--- Source text Enclosed Below ---
DETROIT - Henry Ford Hospital is seeking patients who have been diagnosed with heart failure to participate in a clinical study to treat their condition through nerve stimulation.
"There is a connection between the heart and brain, which we are learning more and more about," said David Lanfear, M.D., cardiologist and researcher, Advanced Heart Failure and Cardiac Transplantation, who is leading the study at Henry Ford. "This is a new device that is the first to treat the heart through nerve stimulation, a completely new mechanism."
Henry Ford is a participant in INNOVATE-HF, a global investigational study to determine the safety and effectiveness of the CardioFit® system for treating heart failure.
CardioFit® is an implanted electrical device designed to improve heart function in patients with heart failure. It works by stimulating specific nerves that help regulate and reduce stress on the heart, easing heart failure symptoms and reversing deterioration.
The device is implanted under the skin of the chest and attached to the heart, like a pacemaker. It is also connected to a nerve in the neck. Electrical pulses from the device are sent to the nerve, which sends signals to the heart. The device is programmed by the patient's physician through a wireless connection, as is done with pacemakers.
"Early experiments with the device show promise of being able to significantly improve patients' heart function and quality of life when used with standard treatments, and this trial will tell us definitively if this is the case," said Lanfear.
--- End of Enclosed Source text ---
# Task
Could you please say where the CardioFit device is implanted, according to the heart failure study announcement? The listing that comes next is drawn from a separate source.
--- Listed records Enclosed Below ---
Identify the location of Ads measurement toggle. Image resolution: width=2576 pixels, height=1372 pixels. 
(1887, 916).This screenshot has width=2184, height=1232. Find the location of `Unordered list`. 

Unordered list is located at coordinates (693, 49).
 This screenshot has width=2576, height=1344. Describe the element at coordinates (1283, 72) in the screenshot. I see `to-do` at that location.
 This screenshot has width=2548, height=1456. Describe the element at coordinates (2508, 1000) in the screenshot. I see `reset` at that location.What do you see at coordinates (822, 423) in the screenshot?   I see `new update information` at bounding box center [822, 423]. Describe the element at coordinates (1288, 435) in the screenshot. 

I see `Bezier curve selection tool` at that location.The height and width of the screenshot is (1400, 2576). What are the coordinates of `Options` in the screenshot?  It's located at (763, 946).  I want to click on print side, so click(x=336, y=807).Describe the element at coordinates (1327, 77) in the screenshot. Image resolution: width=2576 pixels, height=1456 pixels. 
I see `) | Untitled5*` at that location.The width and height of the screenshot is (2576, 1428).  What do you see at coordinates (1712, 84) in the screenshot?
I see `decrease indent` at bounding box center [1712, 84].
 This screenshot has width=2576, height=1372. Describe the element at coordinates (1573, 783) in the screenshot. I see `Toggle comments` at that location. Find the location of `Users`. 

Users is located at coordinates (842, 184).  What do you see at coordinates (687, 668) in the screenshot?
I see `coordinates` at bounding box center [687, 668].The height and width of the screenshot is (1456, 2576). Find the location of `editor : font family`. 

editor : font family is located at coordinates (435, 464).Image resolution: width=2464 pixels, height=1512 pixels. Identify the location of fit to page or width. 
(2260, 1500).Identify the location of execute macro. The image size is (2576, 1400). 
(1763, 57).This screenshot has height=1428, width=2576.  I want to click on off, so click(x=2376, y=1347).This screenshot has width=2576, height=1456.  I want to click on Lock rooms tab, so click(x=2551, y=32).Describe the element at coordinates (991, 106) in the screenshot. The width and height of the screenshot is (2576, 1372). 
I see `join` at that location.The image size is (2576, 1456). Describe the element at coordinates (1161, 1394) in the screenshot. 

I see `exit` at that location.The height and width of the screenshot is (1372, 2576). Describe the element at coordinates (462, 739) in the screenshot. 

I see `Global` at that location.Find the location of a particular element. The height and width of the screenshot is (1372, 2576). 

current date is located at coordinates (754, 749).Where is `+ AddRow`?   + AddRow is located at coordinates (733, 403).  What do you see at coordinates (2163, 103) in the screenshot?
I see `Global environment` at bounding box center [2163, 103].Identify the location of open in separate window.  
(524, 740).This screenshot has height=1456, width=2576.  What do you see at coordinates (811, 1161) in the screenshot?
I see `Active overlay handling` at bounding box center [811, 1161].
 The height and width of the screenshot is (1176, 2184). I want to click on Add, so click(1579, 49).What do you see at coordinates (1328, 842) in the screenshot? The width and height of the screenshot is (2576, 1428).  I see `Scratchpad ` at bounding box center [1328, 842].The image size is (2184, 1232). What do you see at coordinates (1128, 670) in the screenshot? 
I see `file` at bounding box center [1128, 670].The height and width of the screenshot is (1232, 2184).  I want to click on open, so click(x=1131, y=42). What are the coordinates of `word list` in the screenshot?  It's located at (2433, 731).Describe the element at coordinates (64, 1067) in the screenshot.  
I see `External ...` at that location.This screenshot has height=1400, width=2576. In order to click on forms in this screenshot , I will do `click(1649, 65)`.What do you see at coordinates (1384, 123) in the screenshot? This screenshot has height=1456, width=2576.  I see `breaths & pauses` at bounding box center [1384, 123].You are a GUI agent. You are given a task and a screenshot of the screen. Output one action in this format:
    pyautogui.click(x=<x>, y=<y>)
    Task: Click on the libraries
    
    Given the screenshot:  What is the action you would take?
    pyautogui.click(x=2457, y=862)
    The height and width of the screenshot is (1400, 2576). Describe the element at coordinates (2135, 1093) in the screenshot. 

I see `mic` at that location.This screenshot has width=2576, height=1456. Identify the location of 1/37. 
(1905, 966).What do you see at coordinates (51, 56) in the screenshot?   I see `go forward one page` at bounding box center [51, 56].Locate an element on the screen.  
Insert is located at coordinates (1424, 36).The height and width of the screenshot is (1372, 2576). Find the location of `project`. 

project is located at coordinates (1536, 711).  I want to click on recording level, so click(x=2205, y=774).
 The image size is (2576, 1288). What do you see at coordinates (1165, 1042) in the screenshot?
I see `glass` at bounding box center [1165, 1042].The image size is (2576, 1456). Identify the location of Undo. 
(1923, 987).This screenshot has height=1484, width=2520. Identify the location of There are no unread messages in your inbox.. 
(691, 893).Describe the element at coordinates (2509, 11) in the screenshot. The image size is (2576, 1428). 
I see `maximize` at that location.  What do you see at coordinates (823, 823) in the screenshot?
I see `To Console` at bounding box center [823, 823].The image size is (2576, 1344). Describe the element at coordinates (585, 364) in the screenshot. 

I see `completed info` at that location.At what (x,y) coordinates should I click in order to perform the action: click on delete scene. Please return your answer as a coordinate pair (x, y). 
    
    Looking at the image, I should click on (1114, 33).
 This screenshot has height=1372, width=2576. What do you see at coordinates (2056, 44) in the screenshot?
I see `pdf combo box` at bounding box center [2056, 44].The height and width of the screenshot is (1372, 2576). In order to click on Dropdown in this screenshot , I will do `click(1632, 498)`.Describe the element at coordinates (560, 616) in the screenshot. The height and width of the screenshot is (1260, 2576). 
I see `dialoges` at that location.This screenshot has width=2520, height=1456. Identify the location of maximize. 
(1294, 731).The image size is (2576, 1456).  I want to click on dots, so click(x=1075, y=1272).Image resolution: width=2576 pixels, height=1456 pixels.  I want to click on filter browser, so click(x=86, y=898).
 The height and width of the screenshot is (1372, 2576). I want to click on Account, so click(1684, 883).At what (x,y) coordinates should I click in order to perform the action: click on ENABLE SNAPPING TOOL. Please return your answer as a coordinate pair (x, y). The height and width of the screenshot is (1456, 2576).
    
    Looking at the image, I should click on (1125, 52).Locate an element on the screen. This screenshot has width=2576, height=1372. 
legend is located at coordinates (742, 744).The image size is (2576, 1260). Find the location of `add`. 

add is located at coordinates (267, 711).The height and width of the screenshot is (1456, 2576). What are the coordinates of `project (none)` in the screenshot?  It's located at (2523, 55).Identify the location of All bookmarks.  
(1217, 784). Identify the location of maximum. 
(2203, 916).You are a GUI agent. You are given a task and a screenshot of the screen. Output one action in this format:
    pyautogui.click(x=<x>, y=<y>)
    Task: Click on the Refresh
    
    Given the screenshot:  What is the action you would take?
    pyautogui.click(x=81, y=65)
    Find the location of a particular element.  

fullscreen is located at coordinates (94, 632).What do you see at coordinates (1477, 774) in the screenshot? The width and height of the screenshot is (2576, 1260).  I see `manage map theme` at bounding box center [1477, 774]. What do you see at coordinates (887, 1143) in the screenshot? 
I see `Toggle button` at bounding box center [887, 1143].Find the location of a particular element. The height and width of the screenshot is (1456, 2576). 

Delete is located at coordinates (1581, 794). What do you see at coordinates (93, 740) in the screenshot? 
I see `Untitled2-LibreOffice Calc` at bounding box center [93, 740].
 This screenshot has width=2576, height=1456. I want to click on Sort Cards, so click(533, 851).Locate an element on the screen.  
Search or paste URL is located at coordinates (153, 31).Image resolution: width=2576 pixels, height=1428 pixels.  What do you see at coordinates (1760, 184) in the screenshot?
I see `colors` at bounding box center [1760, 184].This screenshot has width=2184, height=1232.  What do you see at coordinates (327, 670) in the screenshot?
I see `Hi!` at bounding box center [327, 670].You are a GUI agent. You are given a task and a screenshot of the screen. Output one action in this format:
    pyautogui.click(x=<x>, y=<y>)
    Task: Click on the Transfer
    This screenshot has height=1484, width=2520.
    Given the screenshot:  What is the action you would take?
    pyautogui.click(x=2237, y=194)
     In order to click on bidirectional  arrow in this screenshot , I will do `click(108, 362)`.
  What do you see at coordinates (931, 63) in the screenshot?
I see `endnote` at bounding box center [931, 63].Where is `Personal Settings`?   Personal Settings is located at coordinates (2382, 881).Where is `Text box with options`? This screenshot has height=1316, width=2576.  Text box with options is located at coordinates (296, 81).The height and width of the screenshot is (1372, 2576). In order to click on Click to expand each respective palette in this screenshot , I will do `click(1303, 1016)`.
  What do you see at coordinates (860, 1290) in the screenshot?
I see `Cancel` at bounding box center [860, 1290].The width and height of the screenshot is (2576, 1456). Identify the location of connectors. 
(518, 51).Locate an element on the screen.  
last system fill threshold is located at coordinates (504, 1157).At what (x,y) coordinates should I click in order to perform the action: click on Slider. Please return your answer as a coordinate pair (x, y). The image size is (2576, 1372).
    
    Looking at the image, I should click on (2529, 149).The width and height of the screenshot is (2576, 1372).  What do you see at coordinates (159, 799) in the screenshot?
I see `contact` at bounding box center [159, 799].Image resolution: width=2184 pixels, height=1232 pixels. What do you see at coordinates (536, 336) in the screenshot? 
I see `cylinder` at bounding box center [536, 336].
--- End of Enclosed Listed records ---
# Response box
Under the skin of the chest.